_SUPPLIED ENTRIES_
* * * *

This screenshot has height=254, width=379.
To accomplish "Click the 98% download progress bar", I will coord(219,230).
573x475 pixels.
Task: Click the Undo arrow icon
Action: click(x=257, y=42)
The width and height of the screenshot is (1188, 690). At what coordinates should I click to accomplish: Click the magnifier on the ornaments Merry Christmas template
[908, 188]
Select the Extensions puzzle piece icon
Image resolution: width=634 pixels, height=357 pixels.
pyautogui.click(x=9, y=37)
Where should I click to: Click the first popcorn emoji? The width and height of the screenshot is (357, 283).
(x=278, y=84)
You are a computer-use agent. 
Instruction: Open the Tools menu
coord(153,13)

* * * *

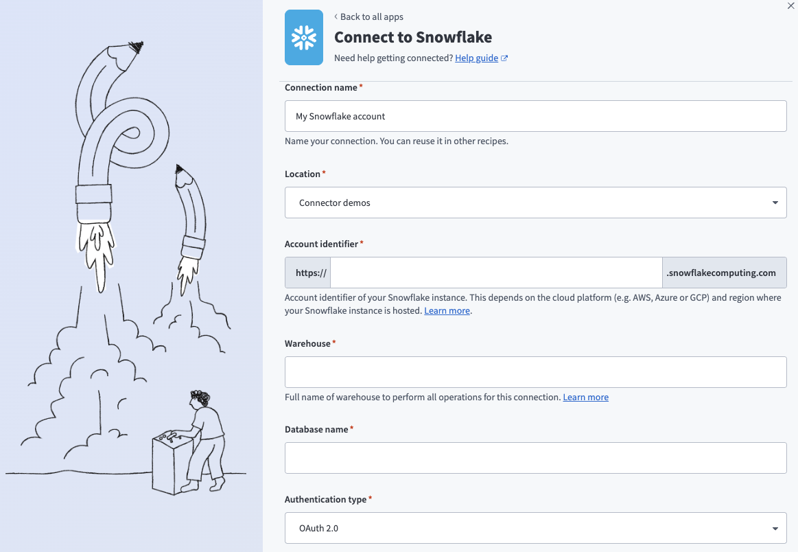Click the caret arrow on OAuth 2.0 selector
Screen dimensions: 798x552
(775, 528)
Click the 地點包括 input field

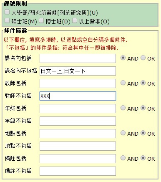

* * * *

_YOUR INSTRUCTIONS_
Restate word for word the lines of the data above, starting at the line containing "The width and height of the screenshot is (1188, 690)." and ending at the line containing "You are a computer-use agent.", both included, and nothing more.

_RESPONSE BOX_
The width and height of the screenshot is (1188, 690). At what coordinates should I click to accomplish: Click the magnifier on the ornaments Merry Christmas template
[908, 188]
Select the Extensions puzzle piece icon
Image resolution: width=634 pixels, height=357 pixels.
pyautogui.click(x=9, y=37)
Where should I click to: Click the first popcorn emoji? The width and height of the screenshot is (357, 283).
(x=278, y=84)
You are a computer-use agent. 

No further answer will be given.